Mr Hussein said the impact of Tropical Cyclone Winston remains enormous, “and you will face the risk of losing habitable land and homes, salinisation of fresh water resources and other kinds of related risks that can drive massive displacement.
He mentioned that rising sea levels have threatened the very existence of some islands and nations in the Pacific where extraordinary resilience and cultures are common.
“PICs have almost no involvement of generating climate change, they did not contribute significantly to the process of industrialisation,” he said.
He noted that PICs have contributed very little to global greenhouse gas emissions and its future depends on the action taken by other states, particularly those with jurisdictional control of major fossil fuel polluters.
“Under international human rights law all states have an obligation to cooperate with one another and take measures to ensure the rights of all are protected. These obligations of international cooperation and assistance are particularly important in the context of climate change,” he noted.

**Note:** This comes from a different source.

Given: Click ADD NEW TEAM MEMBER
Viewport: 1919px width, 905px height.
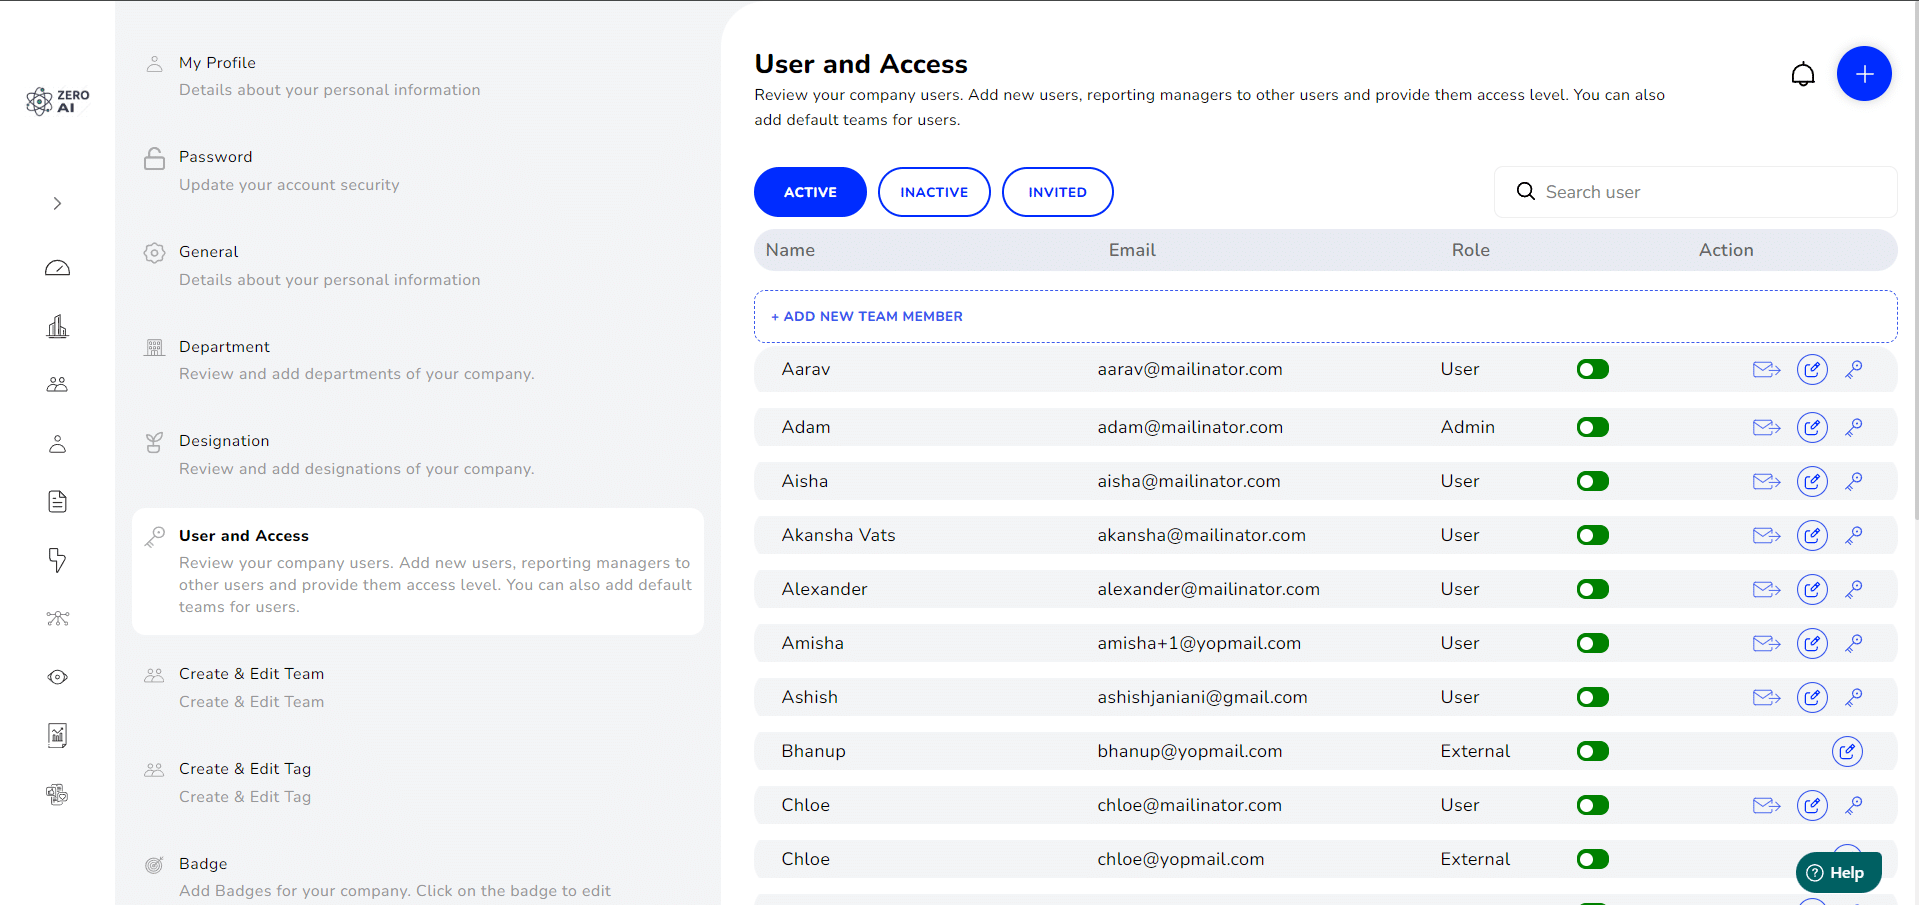Looking at the screenshot, I should 867,316.
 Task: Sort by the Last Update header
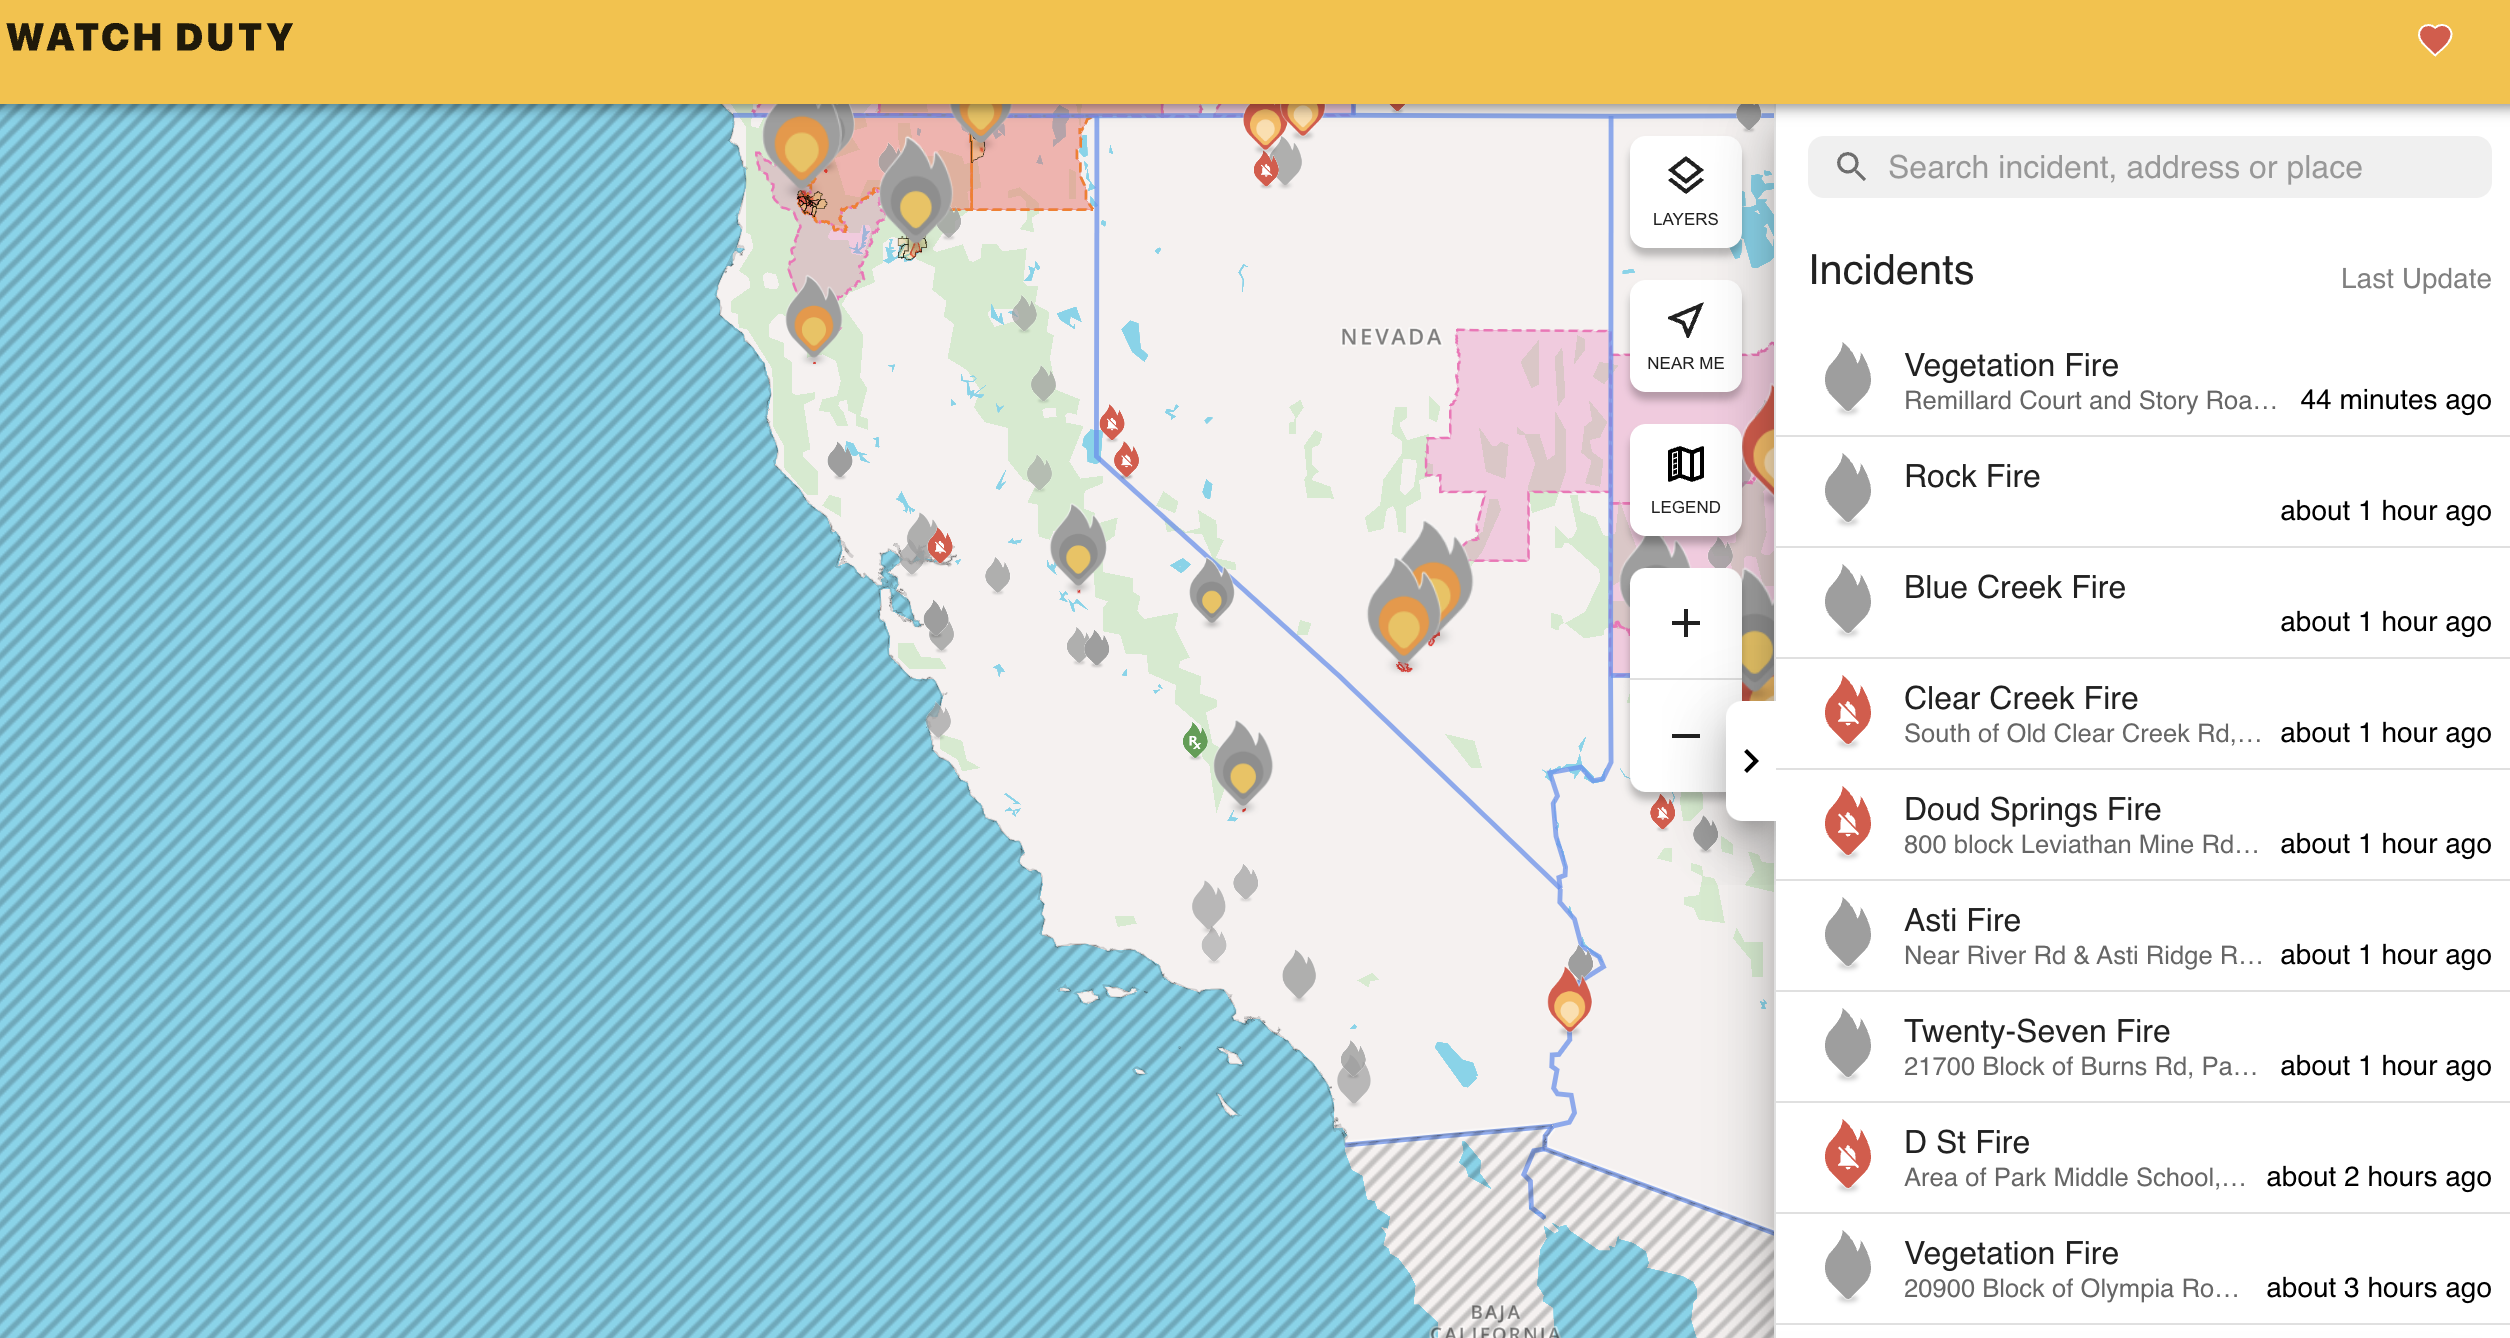[x=2414, y=279]
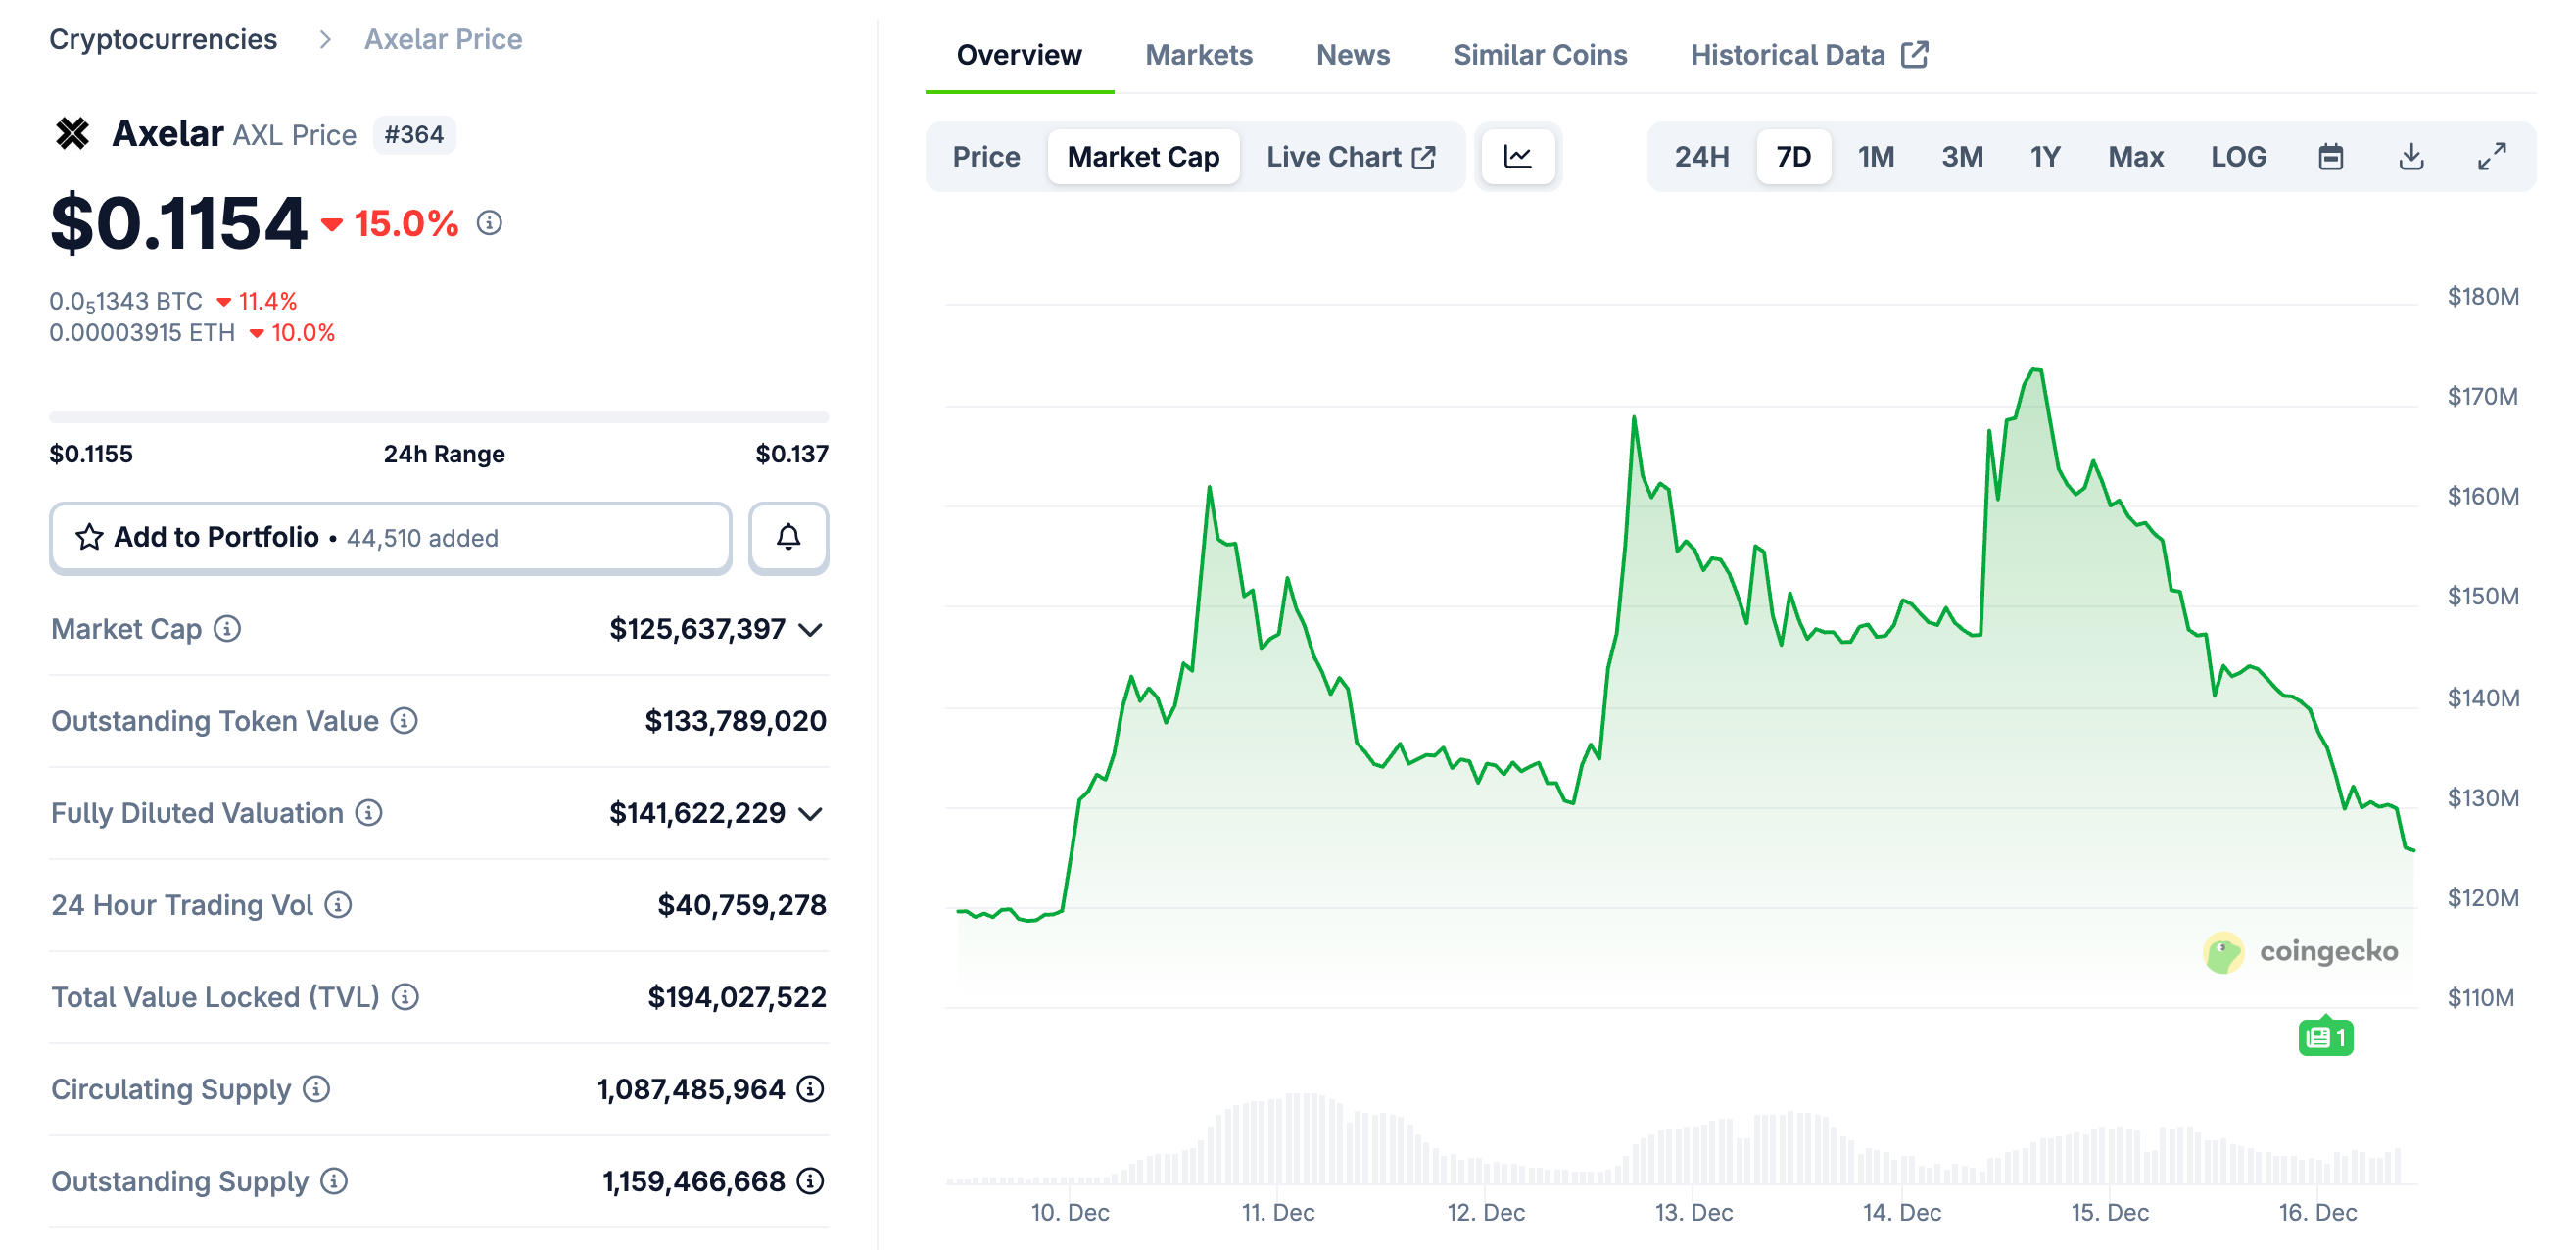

According to Mr Hussein, the Pacific Islands have taken a markedly positive stance towards human rights laws and principles.
Many states he said, have ratified core international rights and treaties particularly the Conventions of the Rights of the Child and the Convention of the Rights of persons with Disabilities.
“In Fiji, Nauru, Samoa and Vanuatu, work is underway to train judges and police officers on human right law,” he noted.
"I hope you will enable human rights law to inspire a number of reforms and that you will respect and honour one another, and work for the common good of everyone because every human being is valuable."
Furthermore, Mr Hussein mentioned he is “particularly glad to observe a growing openness across the region to the voices of civil society”.
“Herein lies great hope and it is essential that everyone in society feels engaged and have a voice for the common good,” he added.
The audience was also reassured that the Office of the UN Human Rights Commissioner would do everything possible to assist Fiji in the fight for justice not only at a national level but internationally as well.
“We can assist in advocating and monitoring meaningful implementation, working with government officials and civil societies, including youth groups," Mr Hussein said.